“How to select the optimal therapy for early-stage prostate cancer”

The title of this commentary is also the title of a review article just published in Critical Reviews in Oncology/Hematology. While this is hardly a “first tier” journal for the average urologist or radiation oncologist, it is still gratifying to see an increase in this type of article in the peer-reviewed literature.

Kollmeier and Zelefsky make a series of critical points in this review:

  • Many patients will have a range of appropriate therapeutic options.
  • It is very important to consider whether, in fact, any therapy is necessary at all (particularly for men presenting with early-stage, low-grade, low-volume disease).
  • It is important to consider the side-effect profiles for all potentially appropriate treatment modalities.
  • Other factors also need to be considered, including
    • The medical condition of the patient
    • Emotional and psychological factors
    • Family/peer viewpoints
    • The patient’s perceptions about specific treatment options.

Doesn’t this sound much more like what an educated patient or support group leader might have been telling a newly diagnosed patient and his family than the sort of thing we have read in the scientific literature in the past? And ain ‘t that just great?

2 Responses

  1. Yes, Sitemaster, sounds like what many of us have been saying for years. But importantly, we now have the support of a recognized medical body. It does come about, however, at a time when active surveillance (AS) is being promoted for, as the paper says, “It is very important to consider whether, in fact, any therapy is necessary at all (particularly for men presenting with early-stage, low-grade, low-volume disease)” and then following with mention of the side effects that are well known to accompany other treatment options to somewhat “push” the active surveillance option.

  2. Honest, explicit, detailed descriptions of the risk of disease outcomes directly integrated into an honest, explicit, detailed description of the side effects of treatment including honest, explicit, detailed descriptions of the risk of side effects is the only ethical way to support diagnosed men in making decisions about prostate cancer treatment.

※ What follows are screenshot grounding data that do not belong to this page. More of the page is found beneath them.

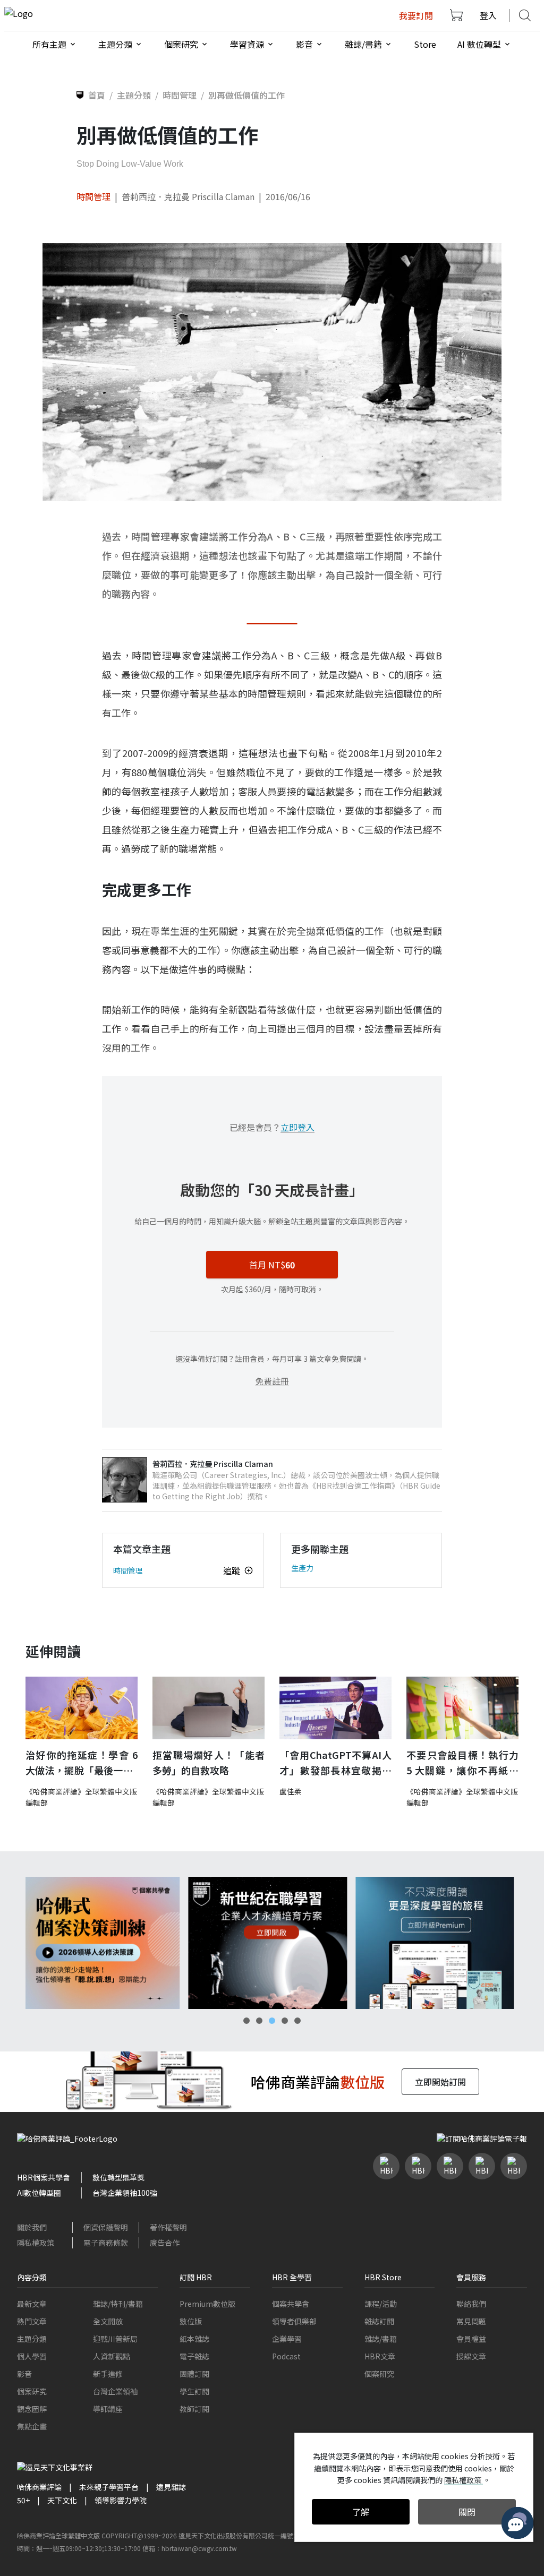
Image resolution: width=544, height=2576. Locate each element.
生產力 (302, 1568)
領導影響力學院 (121, 2500)
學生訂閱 (194, 2391)
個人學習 (32, 2356)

    Until a diagnostic process exists to distinguish what’s actually prostate “cancer” and what’s not, but is now being treated as such (loved Dr. Oppenheimer’s recent comments about the power of language in perceptions of risk of disease), this type of explicit conversation is the primary tool for protecting both men at risk of over-treatment and men at risk of dying from prostate cancer.

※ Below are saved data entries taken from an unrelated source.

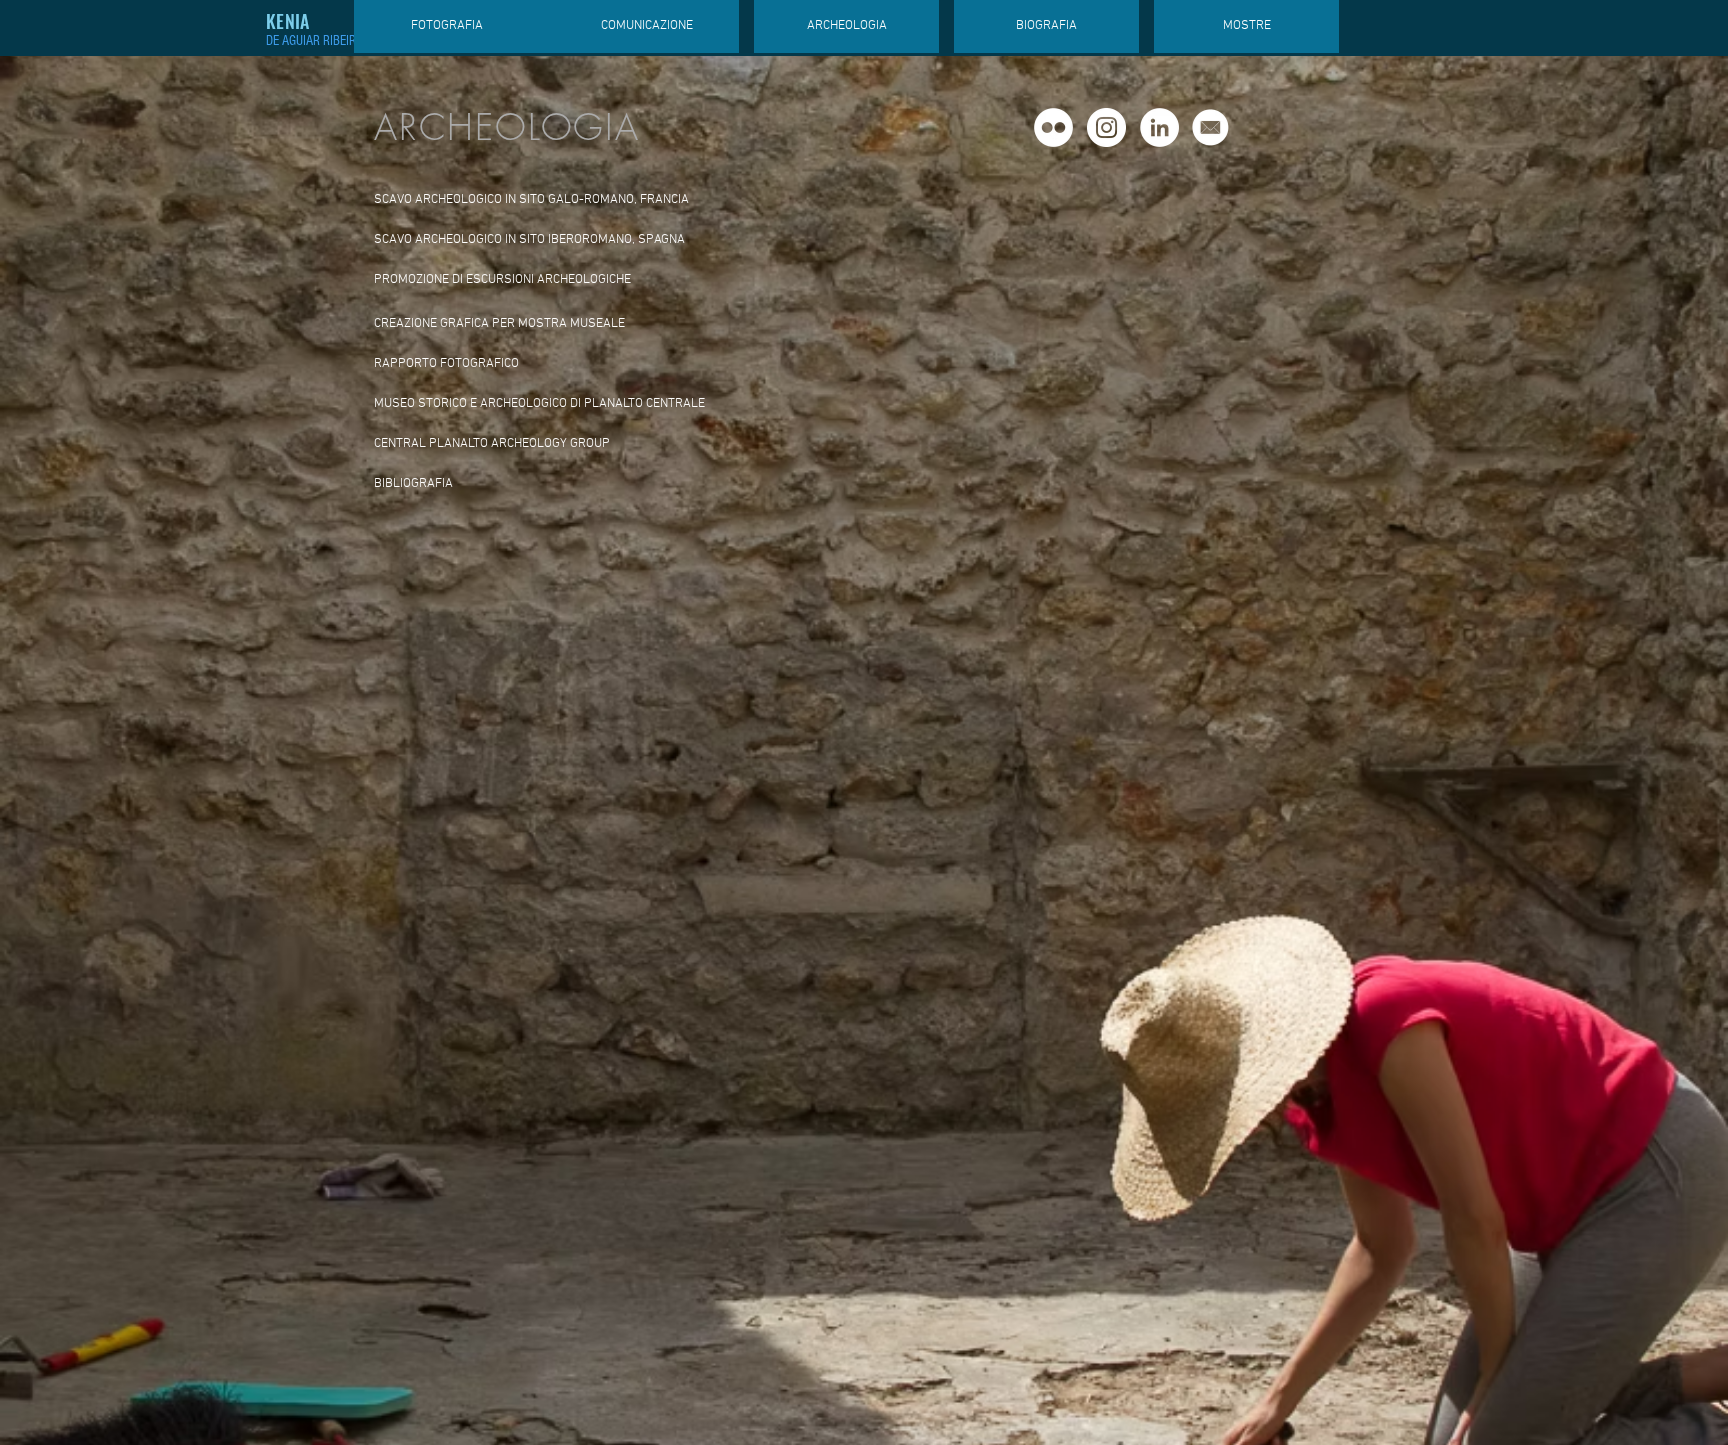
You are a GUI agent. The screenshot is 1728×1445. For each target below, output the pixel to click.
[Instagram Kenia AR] (1106, 127)
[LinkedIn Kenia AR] (1159, 127)
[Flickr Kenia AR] (1053, 127)
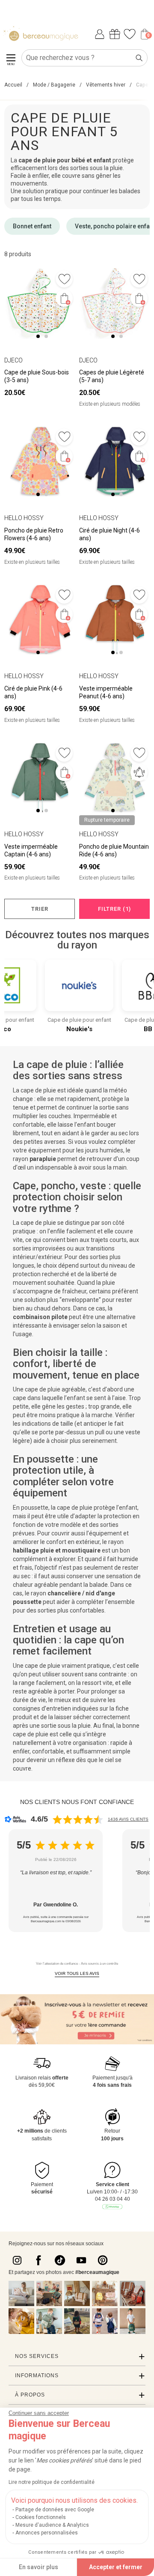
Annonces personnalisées (46, 2533)
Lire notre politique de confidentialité (52, 2482)
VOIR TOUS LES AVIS (77, 1973)
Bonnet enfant (32, 226)
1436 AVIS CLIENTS (128, 1819)
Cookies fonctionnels (40, 2517)
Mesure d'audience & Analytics (52, 2525)
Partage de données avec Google (54, 2510)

    Any clinician or advocate who has convinced him/herself that minimizing or trivializing likely impacts of the disease or the treatment of the disease (which includes the hateful, dismissive language of the AUA regarding radical treatment in any and all situations for younger men, and the recently updated NCCN patient guidelines) has crossed an ethical boundary, is engaging in paternalism, and needs to reexamine his/her moral compass. Upon examination of our attitudes and actions, most of us understand we’re in the wrong if we have to obfuscate, use euphemism, engage in lies of omission, and use other forms of fallacious reasoning and arguments to manipulate folks into doing what we think they should be doing whether we’re “saving their lives” or selling them a used car.

    The basic rules of human decency and respectfulness should apply to the economics of medical practice, including the treatment of cancer. I suspect history will remember this as a very dark period where many of the people treating prostate and other forms of cancer knew from the science that they were, in fact, “over-treating” many human beings, saddling them with the consequences of treatment for the rest of their lives, making a buck on it, and rationalizing their behavior by maximizing in their own minds the significance of remaining ambiguity in the science (e.g., FDA refusing to acknowledge preventive power of dutasteride) and minimizing and trivializing the impact of their treatments on people’s “quality of life” (a flip of the coin for irreversible impotence and other sexual dysfunction, urinary and fecal incontinence for prostate cancer, the disfigurement of mastectomy, the chronic pain and disability caused by lymphedema, etc.).